Less that one third of the City of Gonaives, the fourth largest city of 300,000, has been dug out of the mud.
The government of Haiti is now refusing to co-operate with the government of the United States and will not issue travel documents for these 30,000 Haitians, saying that to receive them will only cause more instability as the country has no resources to accommodate them. Prisons are already full, court systems are clogged. Many of these deportees have no family ties in Haiti and do not even speak Kreyol.
While I am strong supporter of solid and strong national immigration policies and believe that the United States has every right to deport illegal immigrants, I would
ask President Obama that he stay this deportation order until he himself has had an opportunity to visit Haiti in person.
The WHITE HOUSE PHONE NUMBER IS 202 456 1414.

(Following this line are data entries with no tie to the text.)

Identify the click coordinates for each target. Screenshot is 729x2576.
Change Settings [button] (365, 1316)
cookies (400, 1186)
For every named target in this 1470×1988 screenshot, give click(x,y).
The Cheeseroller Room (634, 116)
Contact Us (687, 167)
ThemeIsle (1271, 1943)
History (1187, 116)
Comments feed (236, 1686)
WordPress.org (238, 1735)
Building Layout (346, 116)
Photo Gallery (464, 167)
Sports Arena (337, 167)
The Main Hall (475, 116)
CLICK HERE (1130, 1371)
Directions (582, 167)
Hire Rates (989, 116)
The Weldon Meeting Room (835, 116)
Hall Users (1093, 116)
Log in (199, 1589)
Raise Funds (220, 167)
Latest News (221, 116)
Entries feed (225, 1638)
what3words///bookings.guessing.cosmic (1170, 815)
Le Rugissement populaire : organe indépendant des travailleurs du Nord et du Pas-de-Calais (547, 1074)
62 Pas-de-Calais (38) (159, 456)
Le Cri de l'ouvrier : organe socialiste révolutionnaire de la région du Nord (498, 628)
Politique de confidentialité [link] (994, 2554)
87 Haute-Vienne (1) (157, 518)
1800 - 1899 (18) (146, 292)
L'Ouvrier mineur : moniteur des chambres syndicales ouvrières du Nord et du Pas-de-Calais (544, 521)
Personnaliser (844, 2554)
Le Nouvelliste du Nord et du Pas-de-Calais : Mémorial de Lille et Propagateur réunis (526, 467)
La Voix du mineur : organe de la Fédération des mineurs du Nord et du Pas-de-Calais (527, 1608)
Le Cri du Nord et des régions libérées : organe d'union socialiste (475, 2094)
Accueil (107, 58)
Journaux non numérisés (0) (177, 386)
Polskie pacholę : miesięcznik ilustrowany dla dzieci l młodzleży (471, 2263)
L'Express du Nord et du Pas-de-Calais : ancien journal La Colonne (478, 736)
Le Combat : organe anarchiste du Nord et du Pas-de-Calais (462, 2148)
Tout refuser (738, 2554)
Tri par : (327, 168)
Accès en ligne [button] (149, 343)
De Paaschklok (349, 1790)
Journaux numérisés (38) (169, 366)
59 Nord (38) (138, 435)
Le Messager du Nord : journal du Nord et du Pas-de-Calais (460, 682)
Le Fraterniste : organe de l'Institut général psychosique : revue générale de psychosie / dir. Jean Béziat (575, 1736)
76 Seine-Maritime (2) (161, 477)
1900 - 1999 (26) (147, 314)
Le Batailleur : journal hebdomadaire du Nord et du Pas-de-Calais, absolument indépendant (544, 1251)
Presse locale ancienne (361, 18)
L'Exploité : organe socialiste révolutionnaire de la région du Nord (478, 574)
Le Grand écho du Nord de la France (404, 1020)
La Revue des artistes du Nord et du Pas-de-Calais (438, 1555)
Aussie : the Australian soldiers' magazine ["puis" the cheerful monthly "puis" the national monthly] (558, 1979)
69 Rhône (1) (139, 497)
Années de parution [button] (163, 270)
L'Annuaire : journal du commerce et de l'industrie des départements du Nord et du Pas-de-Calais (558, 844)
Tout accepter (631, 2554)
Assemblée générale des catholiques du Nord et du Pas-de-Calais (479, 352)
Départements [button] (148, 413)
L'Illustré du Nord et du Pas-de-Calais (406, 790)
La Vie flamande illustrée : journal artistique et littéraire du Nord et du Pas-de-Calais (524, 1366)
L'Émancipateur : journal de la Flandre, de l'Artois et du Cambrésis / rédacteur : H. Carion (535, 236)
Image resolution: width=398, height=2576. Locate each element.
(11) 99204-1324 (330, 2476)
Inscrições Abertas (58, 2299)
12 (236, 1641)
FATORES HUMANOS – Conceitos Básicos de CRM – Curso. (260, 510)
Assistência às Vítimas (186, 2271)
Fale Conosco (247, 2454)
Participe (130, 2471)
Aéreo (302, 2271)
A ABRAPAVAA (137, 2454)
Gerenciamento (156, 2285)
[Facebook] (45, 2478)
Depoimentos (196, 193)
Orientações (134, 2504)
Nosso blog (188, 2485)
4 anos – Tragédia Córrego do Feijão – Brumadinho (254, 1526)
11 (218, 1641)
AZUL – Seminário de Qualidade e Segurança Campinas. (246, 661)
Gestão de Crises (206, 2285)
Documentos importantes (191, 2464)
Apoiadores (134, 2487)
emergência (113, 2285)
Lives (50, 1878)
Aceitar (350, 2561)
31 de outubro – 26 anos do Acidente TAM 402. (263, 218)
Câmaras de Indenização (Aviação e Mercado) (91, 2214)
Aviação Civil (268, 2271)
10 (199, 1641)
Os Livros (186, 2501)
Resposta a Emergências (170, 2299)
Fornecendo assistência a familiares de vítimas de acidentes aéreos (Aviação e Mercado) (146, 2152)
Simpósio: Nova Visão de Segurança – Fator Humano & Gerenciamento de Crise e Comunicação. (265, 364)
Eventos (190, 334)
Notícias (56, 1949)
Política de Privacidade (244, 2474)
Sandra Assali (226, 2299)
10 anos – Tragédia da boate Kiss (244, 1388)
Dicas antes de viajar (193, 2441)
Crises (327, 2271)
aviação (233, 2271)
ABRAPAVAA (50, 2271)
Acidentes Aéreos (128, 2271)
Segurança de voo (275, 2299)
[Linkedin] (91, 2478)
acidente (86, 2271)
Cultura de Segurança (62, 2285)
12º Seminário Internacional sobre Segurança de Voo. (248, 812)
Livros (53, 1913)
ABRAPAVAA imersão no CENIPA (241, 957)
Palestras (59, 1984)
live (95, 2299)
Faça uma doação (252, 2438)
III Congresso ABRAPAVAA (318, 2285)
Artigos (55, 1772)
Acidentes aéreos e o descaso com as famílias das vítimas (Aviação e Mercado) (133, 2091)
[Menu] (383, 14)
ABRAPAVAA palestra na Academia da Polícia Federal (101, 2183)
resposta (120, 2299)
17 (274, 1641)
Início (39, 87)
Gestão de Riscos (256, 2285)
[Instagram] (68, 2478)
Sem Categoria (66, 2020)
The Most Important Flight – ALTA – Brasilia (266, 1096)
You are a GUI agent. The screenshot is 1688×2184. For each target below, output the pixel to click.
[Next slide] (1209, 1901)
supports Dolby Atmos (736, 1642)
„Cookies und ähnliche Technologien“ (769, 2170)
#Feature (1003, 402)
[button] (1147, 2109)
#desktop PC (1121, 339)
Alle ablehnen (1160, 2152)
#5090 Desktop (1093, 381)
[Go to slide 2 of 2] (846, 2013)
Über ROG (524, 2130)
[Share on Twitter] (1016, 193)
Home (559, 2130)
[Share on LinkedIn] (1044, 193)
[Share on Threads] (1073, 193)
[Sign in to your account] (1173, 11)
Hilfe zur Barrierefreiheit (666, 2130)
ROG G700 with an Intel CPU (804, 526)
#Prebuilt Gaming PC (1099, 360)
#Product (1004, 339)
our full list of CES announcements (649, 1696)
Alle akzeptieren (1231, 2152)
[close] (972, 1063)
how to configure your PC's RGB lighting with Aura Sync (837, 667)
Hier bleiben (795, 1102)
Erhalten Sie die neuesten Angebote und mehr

Which I hope he will do as soon as he returns from Canada. Since Haiti is the second oldest independent nation in the Western Hemisphere, only 15 younger than the United States, and now our most fragile neighbor, she deserves our deepest attention.
I urge f/Friends to join me in this effort and to circulate this posting widely.
Protest looms as US is set to deport 30,000 Haitians
MIAMI (AFP) — Activists called a protest for Saturday as the United States moved closer to carrying out deportation orders for more than 30,000 Haitians.
An Immigration and Customs Enforcement spokeswoman said Tuesday that deportation orders have been processed for 30,299 Haitians and hundreds have been put in detention centers or on electronic monitoring at home in preparation for deportation.
"Last week we had nationally 30,299 Haitians on final order of removal, meaning that an Immigration judge ordered them to be deported from the United States," said spokeswoman Nicole Navas.
Meanwhile 598 Haitians are detained and 243 (have) electronic monitoring, Navas explained.
US authorities complain that deportations have been dragged out because the Haitian government has failed to provide proper documentation for the trips while insisting it is not in any shape to handle a major return of refugees.
Haiti's consul general in Miami Ralph Latortue did not immediately respond to requests for comment.
"People are terrified, very afraid, especially those who have children and do not want to go back to Haiti," said Gepsie Metellus, director of "Sant La", a social aid network in Miami's Little Haiti district.
Activists and immigrants alike have called a protest rally for Saturday at Broward Transitional Center, in Broward county just north of Miami, said activist Marleine Bastien.
They are demanding an end to arrests and an end to deportations of Haitians, the right to work and the release of the hundreds of Haitians held in detention centers across the country.
Immigration is a sensitive issue in the Miami area, home to at least 800,000 Cuban-Americans. Haitians and immigrants from other Latin American countries deeply resent that when Cubans arrive in Miami they are immediately given the right to stay and work, a blanket red-carpet welcome given to citizens of no other country.